Ali Alligator is good.

But hand is better!

The outside of the Montifiore Manse at the end of winter.

Out for a walk with mommy and Little One.

Just before Martha took this picture she called us "The Little Screamer and the Big Preacher!"

"Me? A Screamer?"

Friday, September 12, 2008

Only the Lord

We have had many wonderful and surprising experiences in Tasmania, but one of the most has been getting to know Robin and Richard Stedman.

Robin and Richard are originally from the mainland but moved to the Tasmanian town of Sheffield to retire. Sheffield is beautiful Tasmanian town West of Launceston, is the shadow of Mt. Roland (1,234 meters high), and is known as the town of murals. Many of the buildings on and just off the main street have murals painted on their sides. Their is even a little park where they have some murals free standing. Due to the murials Sheffield is often visited by tourists.

How did Robin find out about the Southern Presbyterian Church in Launceston? Through the Heritage Reformed Church denominational periodical
The Banner of Soverign Grace Truth. How did she find out about The Banner of Soverign Grace Truth? Through the Reformation Heritage Books bookstore. How did she find them? Through the internet.

Robin had been looking for some good Christian books and found some at Reformation Heritage Books
and ordered them. The folks at Reformation Heritage included with her order a copy of the Banner and she really enjoyed it. Robin then ordered a subscription. As she was reading one of the issues of the Banner she read an article written by John Coles, the clerk of the SPC Presbytery, that spoke about a man moving from Grand Rapids Michigan to take up the ministry in Launceston Tasmania. She was very surprised. She began checking our blog, sent an email, and came and visited us at the Montifiore Manse. Richard, her husband, has been making the long drive to Launceston every Sabbath morning since so Robin can worship with us. Robin and Richard have become a regular part of our lives and church family, for which we are very grateful.

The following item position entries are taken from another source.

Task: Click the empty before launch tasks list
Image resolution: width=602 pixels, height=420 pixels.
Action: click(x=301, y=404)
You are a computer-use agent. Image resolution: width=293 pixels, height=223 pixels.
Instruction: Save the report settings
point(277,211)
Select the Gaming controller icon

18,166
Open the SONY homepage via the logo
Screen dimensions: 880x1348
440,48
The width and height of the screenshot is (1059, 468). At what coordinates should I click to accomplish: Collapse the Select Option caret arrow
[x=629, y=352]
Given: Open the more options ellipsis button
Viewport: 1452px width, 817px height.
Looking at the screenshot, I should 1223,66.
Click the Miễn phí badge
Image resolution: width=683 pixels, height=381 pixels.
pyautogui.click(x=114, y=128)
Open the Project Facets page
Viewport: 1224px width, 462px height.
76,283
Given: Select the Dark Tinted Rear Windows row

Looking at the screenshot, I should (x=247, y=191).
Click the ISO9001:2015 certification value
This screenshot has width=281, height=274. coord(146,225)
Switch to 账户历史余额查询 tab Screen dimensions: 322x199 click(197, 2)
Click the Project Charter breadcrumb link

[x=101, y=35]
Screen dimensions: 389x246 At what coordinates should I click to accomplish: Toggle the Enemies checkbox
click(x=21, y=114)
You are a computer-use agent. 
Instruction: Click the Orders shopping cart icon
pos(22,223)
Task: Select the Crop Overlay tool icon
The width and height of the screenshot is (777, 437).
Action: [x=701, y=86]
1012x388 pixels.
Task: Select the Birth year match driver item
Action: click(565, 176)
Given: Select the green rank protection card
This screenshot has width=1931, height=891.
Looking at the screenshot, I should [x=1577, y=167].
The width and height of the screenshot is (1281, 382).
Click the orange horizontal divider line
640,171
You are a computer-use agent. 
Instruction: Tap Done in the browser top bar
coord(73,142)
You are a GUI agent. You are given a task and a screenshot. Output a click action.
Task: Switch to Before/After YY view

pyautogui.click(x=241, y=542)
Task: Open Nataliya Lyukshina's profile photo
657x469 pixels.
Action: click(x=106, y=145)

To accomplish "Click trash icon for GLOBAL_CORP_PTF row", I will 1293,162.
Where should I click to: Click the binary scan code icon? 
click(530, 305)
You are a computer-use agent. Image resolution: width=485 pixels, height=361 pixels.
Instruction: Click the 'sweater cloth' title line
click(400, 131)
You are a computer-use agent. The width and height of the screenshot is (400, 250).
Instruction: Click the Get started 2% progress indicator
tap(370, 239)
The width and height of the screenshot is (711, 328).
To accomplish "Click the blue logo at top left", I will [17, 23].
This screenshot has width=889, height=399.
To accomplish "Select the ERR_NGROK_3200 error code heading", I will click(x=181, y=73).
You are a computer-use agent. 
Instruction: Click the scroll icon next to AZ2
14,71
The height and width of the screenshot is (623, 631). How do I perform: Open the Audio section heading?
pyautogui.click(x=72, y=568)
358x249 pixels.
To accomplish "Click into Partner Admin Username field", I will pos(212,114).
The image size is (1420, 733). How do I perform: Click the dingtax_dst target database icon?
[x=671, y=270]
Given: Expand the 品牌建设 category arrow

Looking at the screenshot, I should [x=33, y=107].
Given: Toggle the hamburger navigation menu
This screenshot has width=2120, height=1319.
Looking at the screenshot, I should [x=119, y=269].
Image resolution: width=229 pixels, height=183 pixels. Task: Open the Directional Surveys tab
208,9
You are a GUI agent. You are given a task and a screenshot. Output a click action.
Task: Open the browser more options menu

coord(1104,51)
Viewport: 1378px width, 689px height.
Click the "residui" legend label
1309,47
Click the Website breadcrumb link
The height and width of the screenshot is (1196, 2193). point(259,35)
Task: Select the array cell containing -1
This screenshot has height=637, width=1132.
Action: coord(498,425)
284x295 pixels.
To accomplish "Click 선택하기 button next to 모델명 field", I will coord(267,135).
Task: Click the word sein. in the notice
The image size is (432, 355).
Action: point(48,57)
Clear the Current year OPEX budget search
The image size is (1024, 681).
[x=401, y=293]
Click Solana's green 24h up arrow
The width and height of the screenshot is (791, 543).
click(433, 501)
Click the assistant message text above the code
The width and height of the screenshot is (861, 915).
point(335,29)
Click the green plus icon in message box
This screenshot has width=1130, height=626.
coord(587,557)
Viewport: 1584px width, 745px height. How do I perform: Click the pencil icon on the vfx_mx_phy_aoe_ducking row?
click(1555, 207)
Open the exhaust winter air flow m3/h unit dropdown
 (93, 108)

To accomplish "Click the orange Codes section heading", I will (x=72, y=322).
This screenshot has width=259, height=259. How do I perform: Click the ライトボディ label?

Only the Lord can send a man from Grand Rapids to Tasmania and then inform a Tasmanian of that man's arrival through a periodical obtained from Grand Rapids.

Robin with Julia

Julia was right at home with the Stedmans in Sheffield.

The three of us

Another one of the three of us, but in their backyard. Mt. Roland is in the background but under cloud cover.

Our Cinco de Maio taking a ciesta !

Richard and Julia, they were very cute together.

Mt. Rowland under cloud cover

Robin and Richard, very cute together too!

One of the murals depicting the Christian history of the town

A park with diffrent murals free standing

Some examples of the murals on the buildings

Romans 11:33 "O the depth of the riches both of the wisdom and knowledge of God! how unsearchable are his judgments, and his ways past finding out!"